Along the street on the south side of our complex, strings of white lights wound upward around eight palm trees three stories high. Under the fronds, the lights were strung tightly together, resembling a circular box encrusted in jewels. The fronds burst from their box laden with lights. We remained in darkness.
"I don't know. I'll have to check with the Buildings and Grounds Committee. What's been done in the past?" the new manager said.
It wasn't his fault. He was our second manager in eighteen months and didn't want to piss anyone off. The manager who'd run the place since it had been built had retired after thirty-two years. Under his watch the Christmas decorations - always the same - had gone up like clockwork: white lights at the street, around the lamp posts, and on top of the guard house; wreaths on the doors of the buildings and on the columns at the entrance; garlands along the railings; and a decorated tree in the garage. The green garlands had begun to turn brown and the tree had grown tired, but no-one complained.
"Mr. Thomas bought a lot of new decorations last year," I said, "but I don't know where they are." Mr. Thomas had been hired next and fired after eighteen months. His decorations from Home Depot - purchased with funds from the annual budget - included three-foot nutcrackers, manger scenes, menorahs, and new garlands.

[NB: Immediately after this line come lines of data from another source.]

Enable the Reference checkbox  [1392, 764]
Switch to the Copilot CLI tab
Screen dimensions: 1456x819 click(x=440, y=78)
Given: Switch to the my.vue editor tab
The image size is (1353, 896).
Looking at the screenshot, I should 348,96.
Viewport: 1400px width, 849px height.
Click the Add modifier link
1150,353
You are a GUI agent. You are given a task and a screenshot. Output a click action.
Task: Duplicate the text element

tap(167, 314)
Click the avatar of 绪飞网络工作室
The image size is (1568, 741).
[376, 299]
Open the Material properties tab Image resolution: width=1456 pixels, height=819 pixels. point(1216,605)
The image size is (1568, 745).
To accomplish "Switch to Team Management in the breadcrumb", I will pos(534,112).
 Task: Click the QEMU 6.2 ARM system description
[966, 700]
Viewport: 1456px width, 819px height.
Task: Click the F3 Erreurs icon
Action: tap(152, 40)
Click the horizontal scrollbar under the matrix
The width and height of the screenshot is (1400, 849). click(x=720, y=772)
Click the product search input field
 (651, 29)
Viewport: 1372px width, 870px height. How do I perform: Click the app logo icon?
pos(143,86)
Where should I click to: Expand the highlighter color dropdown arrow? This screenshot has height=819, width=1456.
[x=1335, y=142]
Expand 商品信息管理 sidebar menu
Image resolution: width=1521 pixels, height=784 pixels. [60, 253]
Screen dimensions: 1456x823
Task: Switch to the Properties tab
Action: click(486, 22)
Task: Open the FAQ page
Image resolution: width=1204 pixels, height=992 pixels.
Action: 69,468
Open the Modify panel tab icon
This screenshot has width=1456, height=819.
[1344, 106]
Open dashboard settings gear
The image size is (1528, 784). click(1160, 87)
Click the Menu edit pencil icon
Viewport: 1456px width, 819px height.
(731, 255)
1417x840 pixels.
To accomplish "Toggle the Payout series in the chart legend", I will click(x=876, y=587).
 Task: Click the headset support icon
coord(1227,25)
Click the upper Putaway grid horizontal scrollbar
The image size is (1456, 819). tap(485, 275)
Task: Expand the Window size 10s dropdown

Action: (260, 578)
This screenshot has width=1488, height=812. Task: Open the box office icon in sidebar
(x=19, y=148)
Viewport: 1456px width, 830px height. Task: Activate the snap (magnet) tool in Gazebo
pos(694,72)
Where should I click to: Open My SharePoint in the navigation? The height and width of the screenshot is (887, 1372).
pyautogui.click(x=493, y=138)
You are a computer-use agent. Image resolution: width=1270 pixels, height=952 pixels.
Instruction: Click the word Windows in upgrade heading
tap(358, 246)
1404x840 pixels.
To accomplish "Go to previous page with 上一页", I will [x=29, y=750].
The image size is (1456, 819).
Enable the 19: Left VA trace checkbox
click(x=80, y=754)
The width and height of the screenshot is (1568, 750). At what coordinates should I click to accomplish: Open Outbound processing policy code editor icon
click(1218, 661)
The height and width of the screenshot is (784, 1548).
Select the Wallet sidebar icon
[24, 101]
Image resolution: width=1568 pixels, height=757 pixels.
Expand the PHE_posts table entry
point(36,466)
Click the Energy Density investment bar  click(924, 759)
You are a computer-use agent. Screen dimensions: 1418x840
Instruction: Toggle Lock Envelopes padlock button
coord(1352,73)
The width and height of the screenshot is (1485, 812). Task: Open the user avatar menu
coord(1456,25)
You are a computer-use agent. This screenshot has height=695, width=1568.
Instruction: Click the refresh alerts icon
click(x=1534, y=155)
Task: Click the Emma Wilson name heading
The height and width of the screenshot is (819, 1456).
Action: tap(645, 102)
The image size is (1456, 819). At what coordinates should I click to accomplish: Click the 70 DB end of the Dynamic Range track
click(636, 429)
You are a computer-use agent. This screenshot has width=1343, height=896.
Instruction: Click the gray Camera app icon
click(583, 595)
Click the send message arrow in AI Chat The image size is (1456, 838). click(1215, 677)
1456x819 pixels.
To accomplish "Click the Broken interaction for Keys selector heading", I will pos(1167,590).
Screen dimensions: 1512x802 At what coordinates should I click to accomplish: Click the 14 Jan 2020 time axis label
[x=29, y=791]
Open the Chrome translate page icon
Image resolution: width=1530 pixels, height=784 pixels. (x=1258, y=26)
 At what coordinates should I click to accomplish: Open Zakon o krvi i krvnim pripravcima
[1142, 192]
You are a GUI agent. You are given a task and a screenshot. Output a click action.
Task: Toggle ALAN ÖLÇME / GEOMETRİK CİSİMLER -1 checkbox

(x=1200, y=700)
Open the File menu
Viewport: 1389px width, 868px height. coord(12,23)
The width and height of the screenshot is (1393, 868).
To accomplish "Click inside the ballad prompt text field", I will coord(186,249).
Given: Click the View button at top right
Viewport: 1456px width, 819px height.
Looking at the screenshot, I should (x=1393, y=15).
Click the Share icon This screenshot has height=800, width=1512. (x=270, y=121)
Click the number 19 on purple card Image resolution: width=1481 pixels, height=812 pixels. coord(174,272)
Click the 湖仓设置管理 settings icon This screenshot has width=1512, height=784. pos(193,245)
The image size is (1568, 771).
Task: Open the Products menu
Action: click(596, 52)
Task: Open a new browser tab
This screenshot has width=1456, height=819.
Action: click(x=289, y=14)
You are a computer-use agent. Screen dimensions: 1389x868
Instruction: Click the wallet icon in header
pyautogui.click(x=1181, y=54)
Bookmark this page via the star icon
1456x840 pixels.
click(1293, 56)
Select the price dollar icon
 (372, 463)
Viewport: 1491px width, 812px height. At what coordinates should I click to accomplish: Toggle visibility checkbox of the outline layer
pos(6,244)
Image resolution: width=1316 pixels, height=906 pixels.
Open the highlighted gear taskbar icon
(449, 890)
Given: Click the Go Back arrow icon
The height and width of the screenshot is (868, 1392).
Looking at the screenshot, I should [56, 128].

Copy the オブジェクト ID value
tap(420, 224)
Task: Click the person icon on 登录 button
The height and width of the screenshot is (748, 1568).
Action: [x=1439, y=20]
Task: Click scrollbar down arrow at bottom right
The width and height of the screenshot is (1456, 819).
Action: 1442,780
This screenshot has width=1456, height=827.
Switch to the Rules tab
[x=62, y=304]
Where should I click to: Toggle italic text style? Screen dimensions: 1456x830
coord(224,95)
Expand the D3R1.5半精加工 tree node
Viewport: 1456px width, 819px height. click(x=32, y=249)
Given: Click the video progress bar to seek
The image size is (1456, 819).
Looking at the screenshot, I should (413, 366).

"I think they were disposed of," the new manager said. In other words, the staff probably took them home.
"May I put something on the landing of my floor and in the garage and first floor lobbies? I've done that for twenty years."
"I'll go out on a limb and say I wouldn't want to disrupt a twenty-year tradition. Go ahead."
I put out my bowls of glass balls and wrapped the front staircase in a garland of berries. The outside remained in darkness.
A week later, the Building and Grounds Committee put up wreaths on the doors of the buildings and on the cement columns at the street entrance. The outside remained in darkness.
One of the Board of Directors took matters into his own hands. He purchased $500 worth of white lights, which the staff strung around the lamp posts and guard house.
A week later a menorah appeared on a table outside the manager's office. A couple of days after that a decorated tree stood on the table.
It looked like the same disheveled tree we'd seen during the thirty-two years our first manager had reigned. Apparently it passed the Building and Grounds Committee's requirements.
Wishing all of my readers happy holidays with those you love and a healthy 2016!